*About this exercise:* Please restate word for word the lines of the entries below from the one with "Click the green" to the one with "Task: Click Удалить in the context menu", inclusive, and leave out every picture.
-------- Source records
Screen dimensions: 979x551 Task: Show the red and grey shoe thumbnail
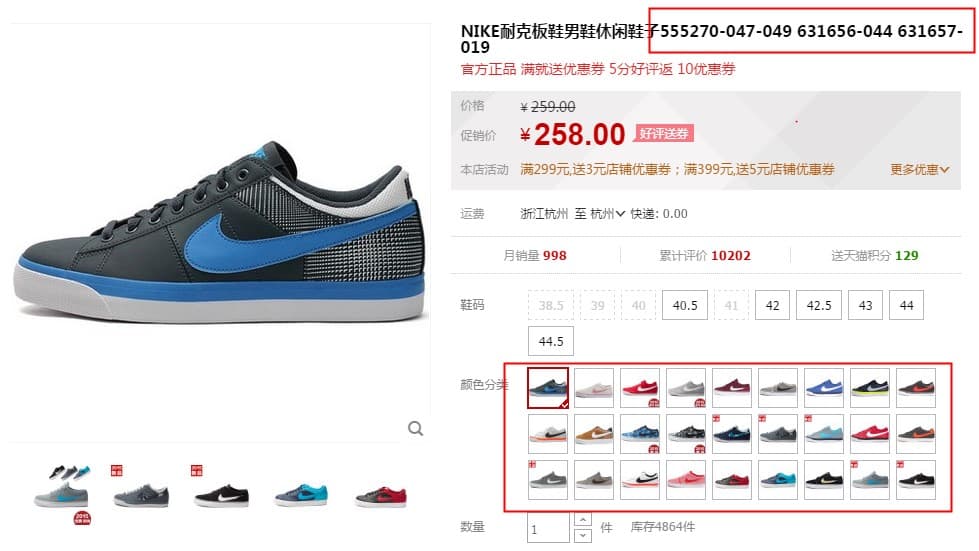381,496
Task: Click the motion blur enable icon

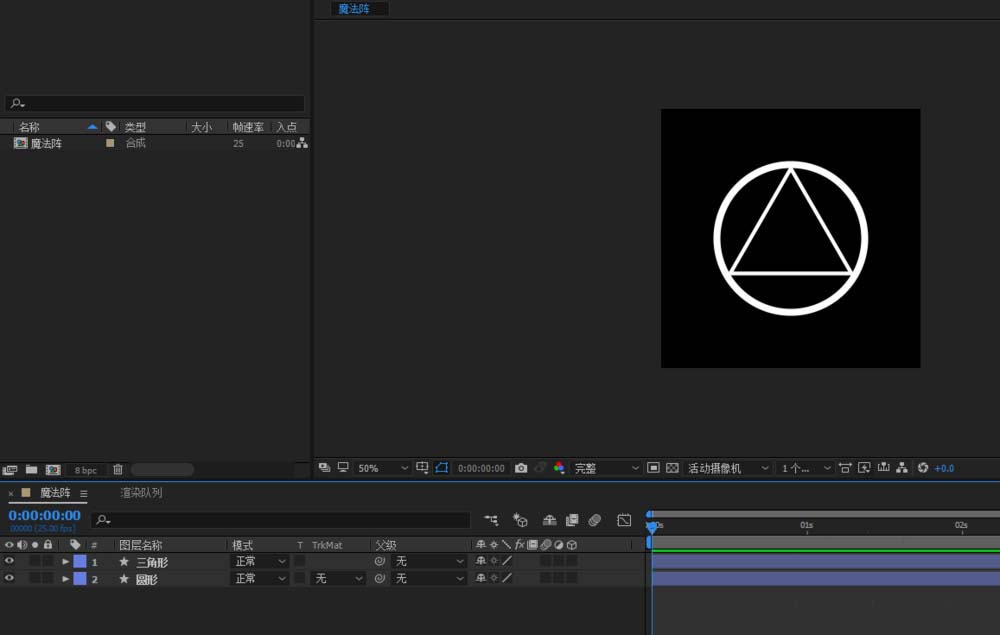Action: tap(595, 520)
----------------
-------- Source records
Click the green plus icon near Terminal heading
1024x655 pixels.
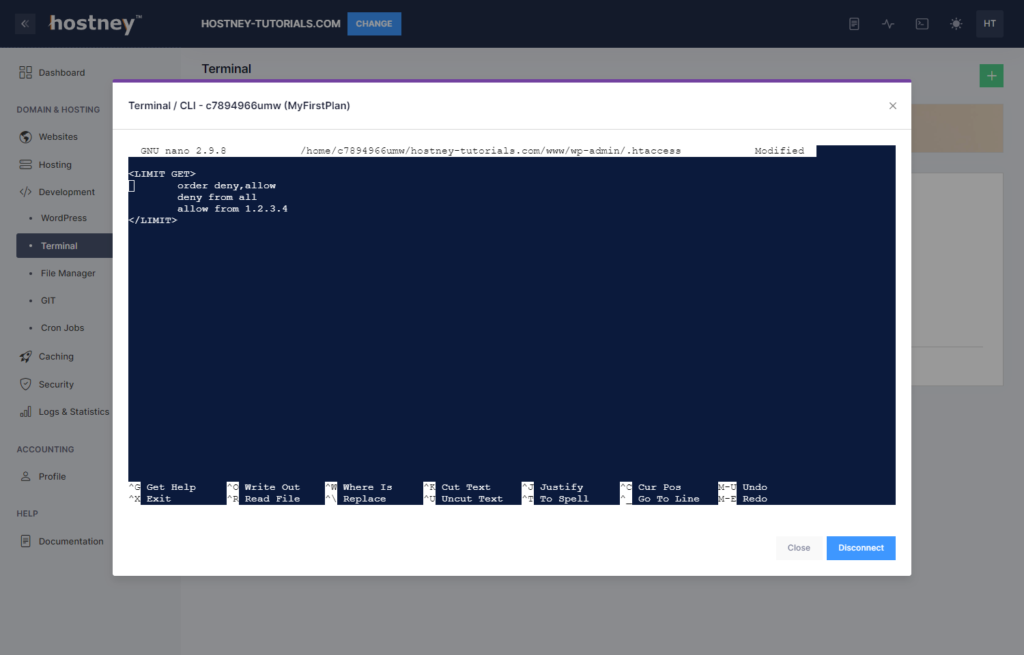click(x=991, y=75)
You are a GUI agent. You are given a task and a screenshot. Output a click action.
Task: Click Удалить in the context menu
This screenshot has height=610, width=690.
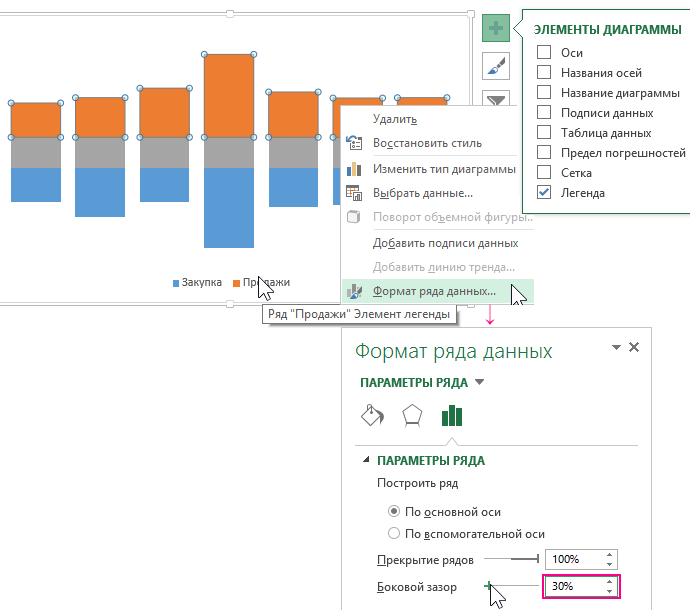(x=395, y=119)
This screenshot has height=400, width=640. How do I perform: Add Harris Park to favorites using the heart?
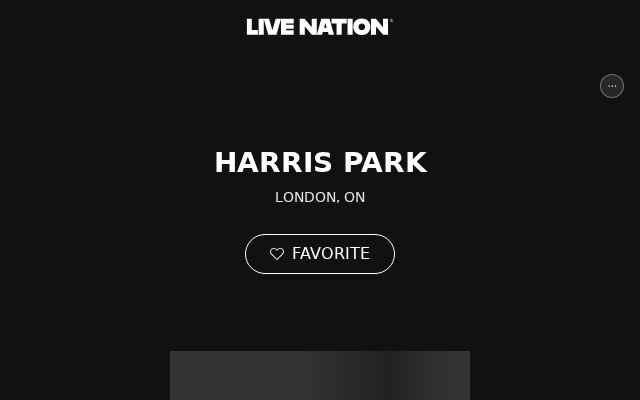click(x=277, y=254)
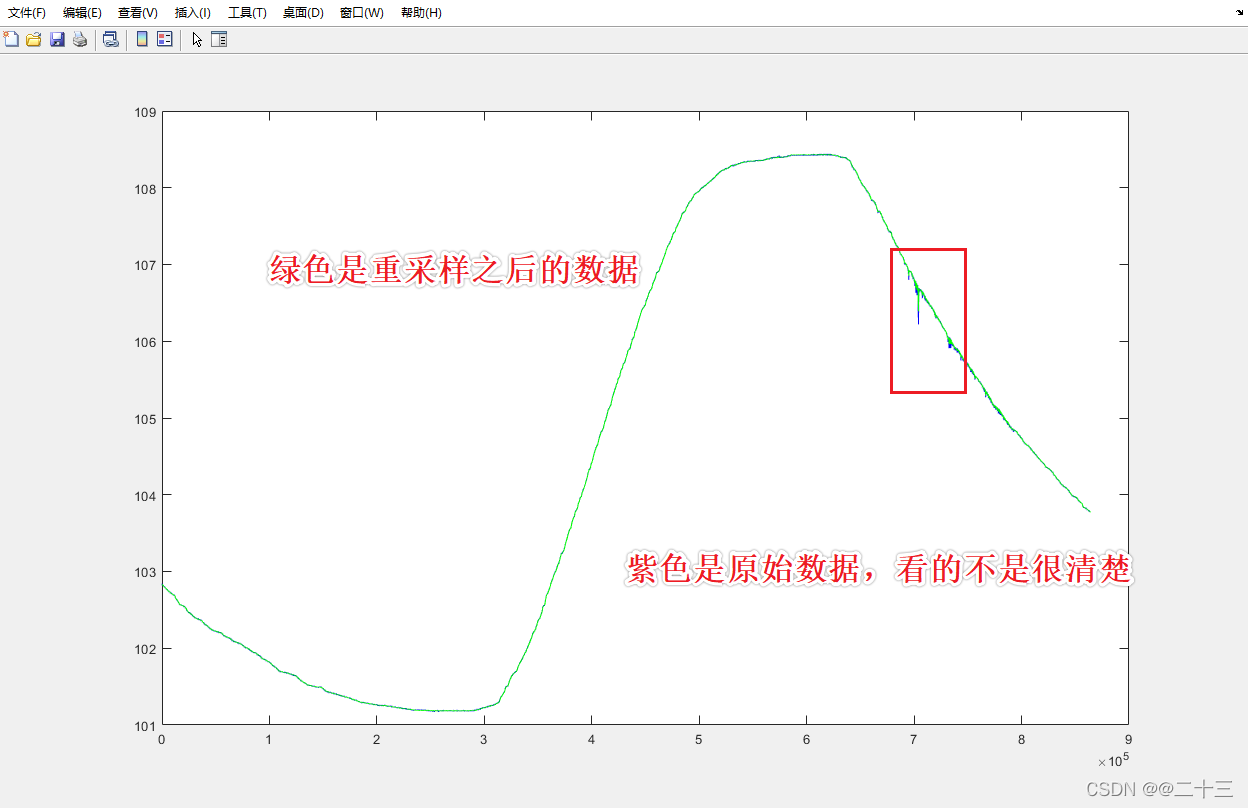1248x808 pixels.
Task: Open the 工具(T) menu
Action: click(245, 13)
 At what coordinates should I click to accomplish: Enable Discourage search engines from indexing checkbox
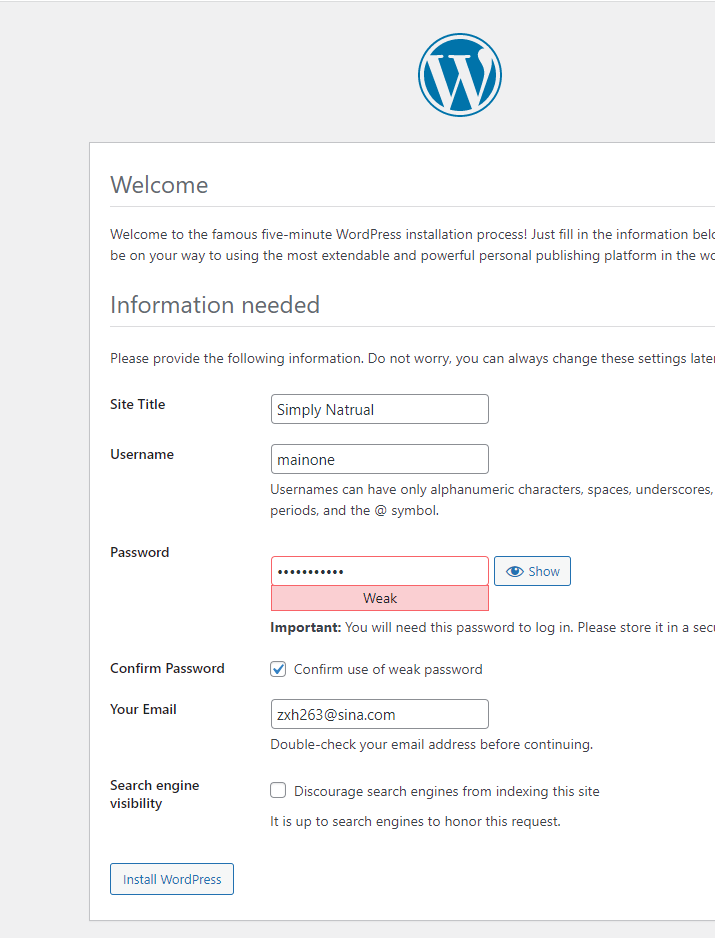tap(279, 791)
----------------
*Response to the task:*
Click the green plus icon near Terminal heading
1024x655 pixels.
click(x=991, y=75)
You are a GUI agent. You are given a task and a screenshot. Output a click action.
Task: Click Удалить in the context menu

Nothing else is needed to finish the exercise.